Most of Fujian is administered by the People's Republic of China. However, the archipelagos of Kinmen (POJ (Hokkien): Kim-mn̂g) and Matsu (POJ: Má-chó) are under the control of the Republic of China (Taiwan). Thus, there are two provinces (in the sense of government organizations; PRC's Fujian and ROC's Fujian).
The Tanshishan (昙石山) site (5500-4000 BP) in suburban Fuzhou spans the Neolithic and Chalcolithic Age where semi-underground circular buildings were found in the lower level. The Huangtulun (黄土崙) site (ca.1325 BC), also in suburban Fuzhou, was of the Bronze Age in character.
This area was also the place for the kingdom of Minyue. The word "Mǐnyuè" was derived by combining "Mǐn" (閩/闽; POJ: bân), perhaps an ethnic name and associated with the Chinese word for barbarians (蠻/蛮; pinyin: mán; POJ: bân), and "Yue", after the State of Yue, a Spring and Autumn Period kingdom in Zhejiang Province to the north. This is because the royal family of Yuè fled to Fujian after their kingdom was annexed by the State of Chu in 306 BC. Mǐn is also the name of the main river in this area, but the ethnonym is probably earlier.
—————
- [Challenge 1] Convert the entries, from the line with "You are a GUI" to the line with "click(x=458, y=52)", into a Markdown table with the columns Row and Line. Number each row, skip blank lines, and leave the pictures out.
—————
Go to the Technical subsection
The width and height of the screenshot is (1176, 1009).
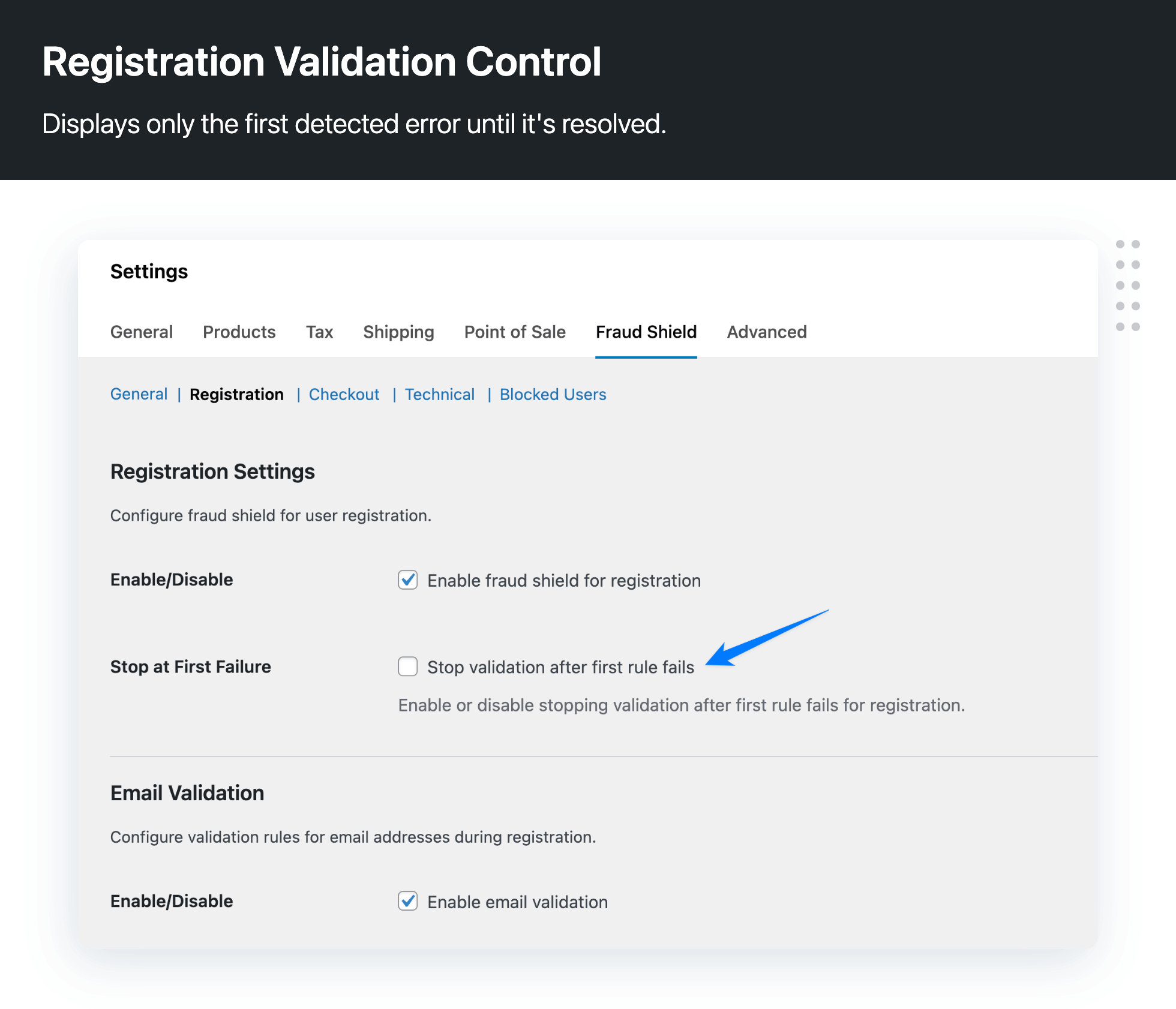coord(439,394)
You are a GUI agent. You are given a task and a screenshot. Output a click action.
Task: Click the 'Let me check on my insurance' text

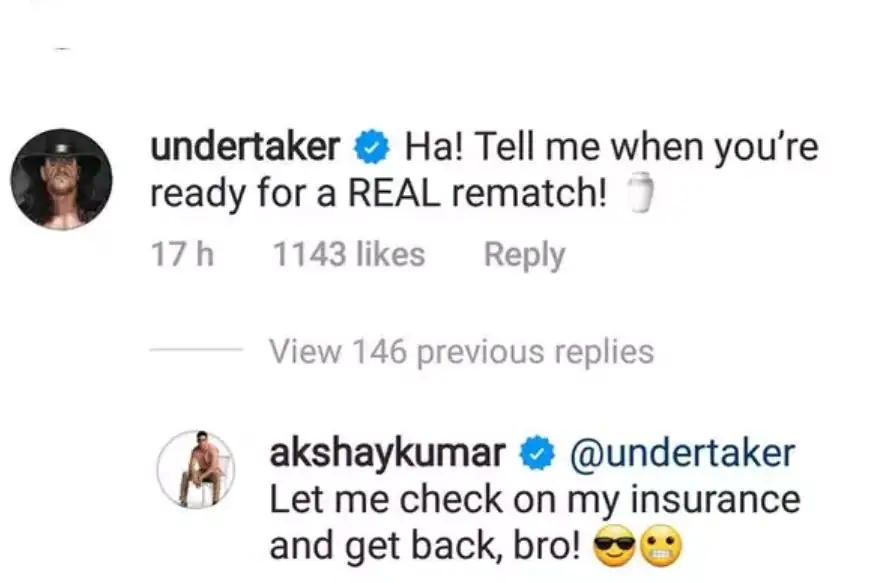pos(535,499)
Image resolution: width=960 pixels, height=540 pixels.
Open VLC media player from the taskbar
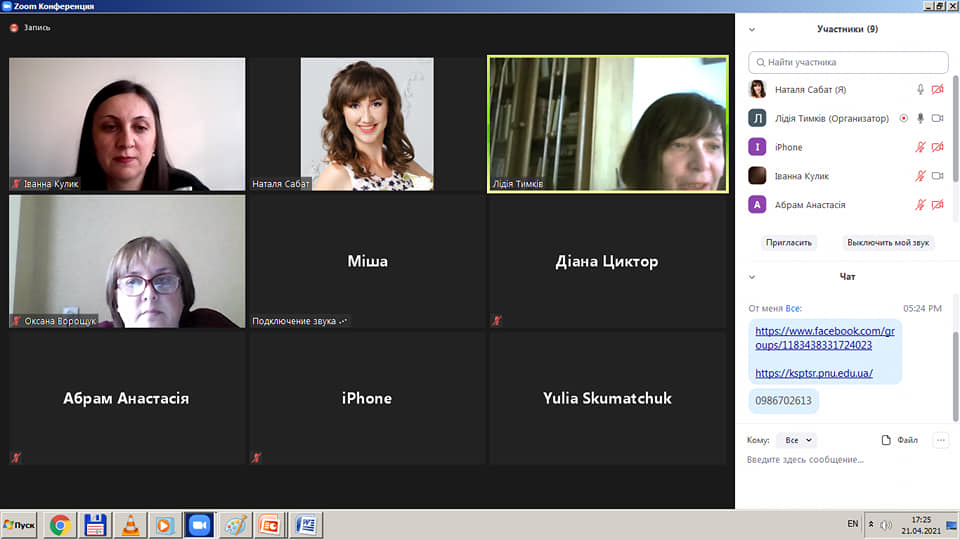coord(129,524)
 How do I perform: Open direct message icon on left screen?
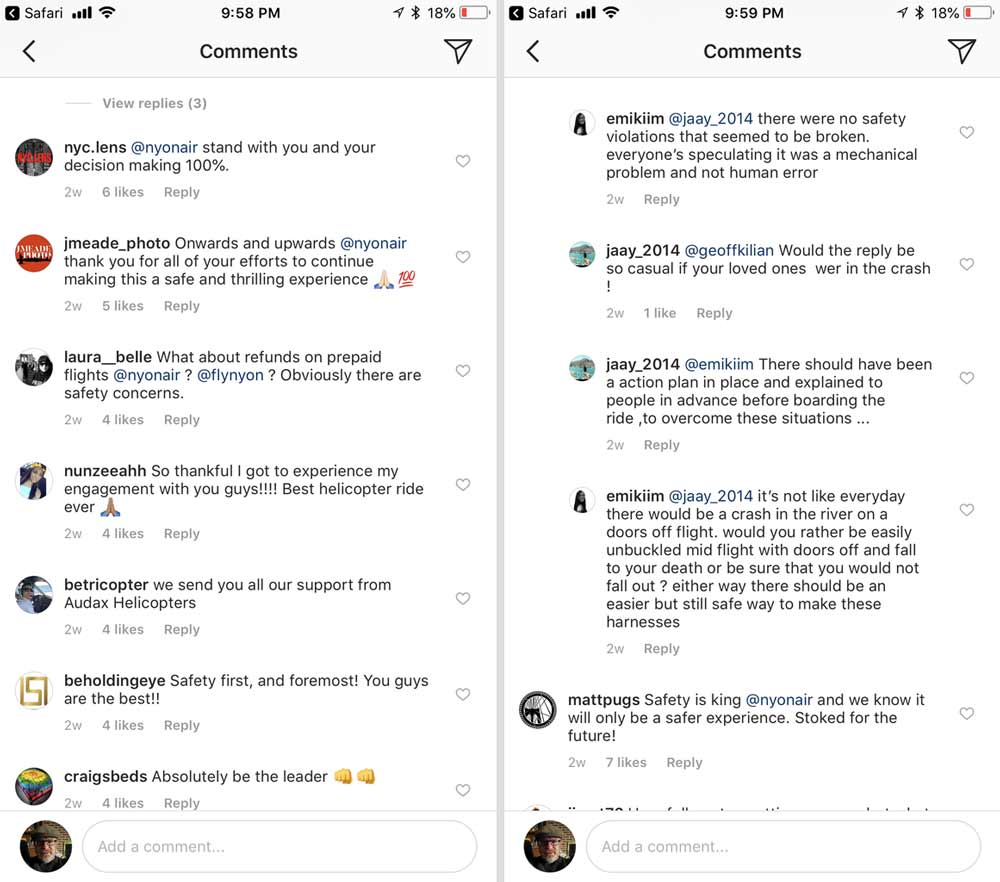click(x=458, y=52)
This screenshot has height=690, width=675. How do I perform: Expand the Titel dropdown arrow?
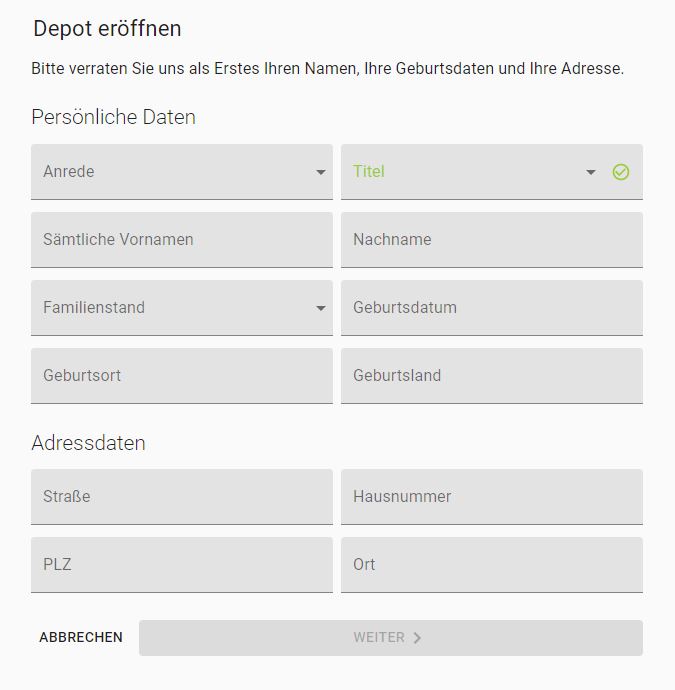591,172
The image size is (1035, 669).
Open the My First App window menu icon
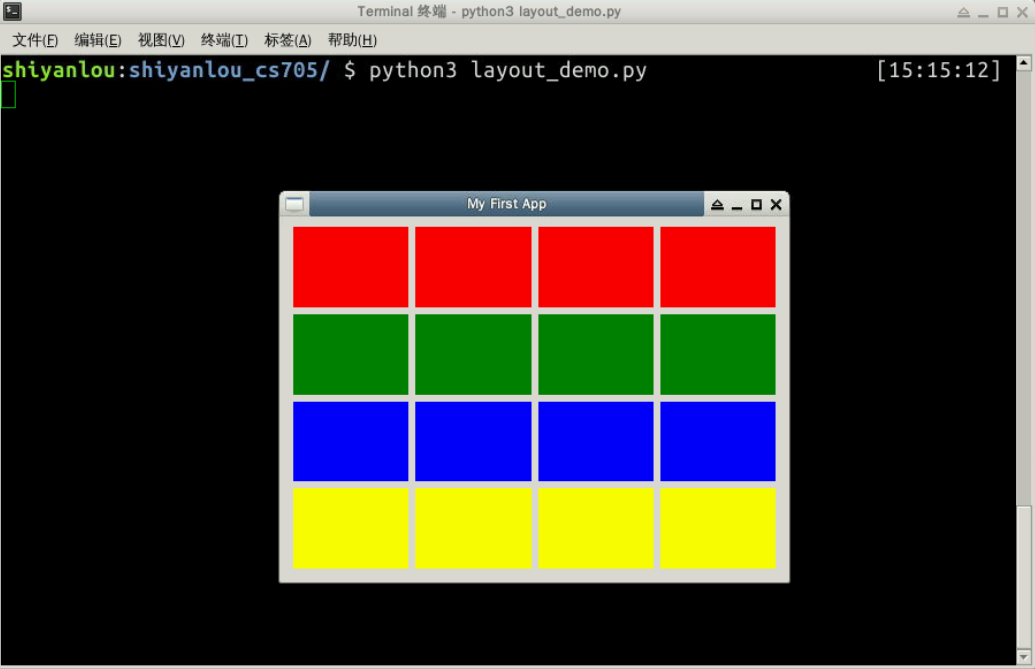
—————
- [Challenge 2] Decide whether each statement agrees with the Fujian passage, answering yes or no and quoting the deciding words: (a) Kinmen and Matsu are controlled by the People's Republic of China. (b) The Huangtulun site lies in suburban Fuzhou. (c) The State of Chu annexed the kingdom of Yue in 306 BC.

- [Solution 1]
| Row | Line |
|---|---|
| 1 | You are a GUI agent. You are given a task and a screenshot. Output a click action. |
| 2 | Task: Click the 'Let me check on my insurance' text |
| 3 | pos(535,499) |
| 4 | Image resolution: width=960 pixels, height=540 pixels. |
| 5 | Open VLC media player from the taskbar |
| 6 | coord(129,524) |
| 7 |  How do I perform: Open direct message icon on left screen? |
| 8 | click(x=458, y=52) |

- [Solution 2]
(a) No: "the archipelagos of Kinmen (POJ (Hokkien): Kim-mn̂g) and Matsu (POJ: Má-chó) are under the control of the Republic of China (Taiwan)"
(b) Yes: "The Huangtulun (黄土崙) site (ca.1325 BC), also in suburban Fuzhou"
(c) Yes: "their kingdom was annexed by the State of Chu in 306 BC"